Hurricane Hunters prepared for hurricane season takeoff

  • Published
  • By 2nd Lt. Christopher Carranza
  • 403rd Wing Public Affairs

The 403rd Wing’s 53rd Weather Reconnaissance Squadron based out of Keesler Air Force Base, Mississippi, is the only Department of Defense organization that flies weather reconnaissance missions.

The Hurricane Hunters’--as they are more commonly referred to—mission, as it relates to tropical disturbances, is to collect weather data from within storm environments and send that information to the National Hurricane Center for forecasters to plug into their weather models for better forecasting predictions. The tools necessary to gather this data ranges from hardware and software inside and out of their weather configured WC-130J Super Hercules aircraft.

“Every season we recalibrate equipment and one of the critical components in preparing for the upcoming storm season are Stepped-Frequency Microwave Radiometer calibration flights,” said Maj. Kendall Dunn, 53rd WRS assistant chief pilot. “Each aircraft has a SFMR, and flights are conducted over the gulf, starting at 28,000 feet and going down to 1,000 feet for calibration.”

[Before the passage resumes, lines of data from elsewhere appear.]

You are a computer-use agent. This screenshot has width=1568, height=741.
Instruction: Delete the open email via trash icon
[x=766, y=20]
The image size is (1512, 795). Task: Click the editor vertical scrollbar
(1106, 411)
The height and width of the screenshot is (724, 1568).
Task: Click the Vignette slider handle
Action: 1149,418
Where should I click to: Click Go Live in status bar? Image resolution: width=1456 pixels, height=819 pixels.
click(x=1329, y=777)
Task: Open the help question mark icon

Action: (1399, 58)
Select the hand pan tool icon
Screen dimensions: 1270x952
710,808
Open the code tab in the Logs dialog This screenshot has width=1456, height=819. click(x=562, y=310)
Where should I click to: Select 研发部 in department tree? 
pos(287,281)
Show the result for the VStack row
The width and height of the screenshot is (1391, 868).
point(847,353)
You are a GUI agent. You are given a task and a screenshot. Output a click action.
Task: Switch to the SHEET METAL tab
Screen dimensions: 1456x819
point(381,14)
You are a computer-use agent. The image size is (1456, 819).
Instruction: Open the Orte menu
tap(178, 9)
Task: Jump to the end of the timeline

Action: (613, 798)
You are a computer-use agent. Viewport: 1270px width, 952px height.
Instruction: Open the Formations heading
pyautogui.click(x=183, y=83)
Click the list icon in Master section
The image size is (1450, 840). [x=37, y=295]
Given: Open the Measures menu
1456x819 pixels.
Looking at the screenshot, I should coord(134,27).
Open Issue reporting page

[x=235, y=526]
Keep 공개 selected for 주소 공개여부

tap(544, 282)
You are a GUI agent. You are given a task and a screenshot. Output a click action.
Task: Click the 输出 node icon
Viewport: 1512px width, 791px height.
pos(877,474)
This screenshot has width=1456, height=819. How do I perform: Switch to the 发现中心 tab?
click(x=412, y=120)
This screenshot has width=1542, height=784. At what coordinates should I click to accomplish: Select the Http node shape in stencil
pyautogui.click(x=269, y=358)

The SFMR is an instrument designed to continuously measure the winds at the ocean's surface directly below the aircraft. As the plane flies through a storm, the SFMR senses microwave radiation emitted from foam created on the sea by winds at the surface. Computers then determine wind speeds based on the levels of microwave radiation detected. The SFMR can also determine rainfall rates within a storm system.

In addition to the SFMR, each WC-130J has the Aerial Reconnaissance Weather Officer data system, weatherbird software, communication navigation identification unit, satellite communication system, advanced vertical atmospheric profiling system, and dropsondes, which are ejected from the bottom of aircraft to collect pressure, temperature, humidity, wind speed and direction.  

Dunn said that aside from the training and calibration flights, unit members normally prepare themselves and their families for the upcoming season by taking time off while they can.

“We try to take time off with our families when we can because once it gets busy we do not stop,” said Dunn. “We also go over our evacuation plans in case our families have to leave the area.”

The Hurricane Hunters have 10 WC-130J Super Hercules in their inventory, which enables them to have the capability to fly three storms simultaneously. During the 2020 Hurricane season the unit flew, Genevieve, Laura, and Marco at the same time.

“This past year we reduced our exposure to each other in order to prevent negatively affecting our readiness. COVID restricted us to teleworking and social distancing, but we still had one of the busiest hurricane seasons on record,” said Dunn. “As a squadron, we’re excited to see COVID restrictions being lifted so we can get on the road and do our congressionally directed mission.”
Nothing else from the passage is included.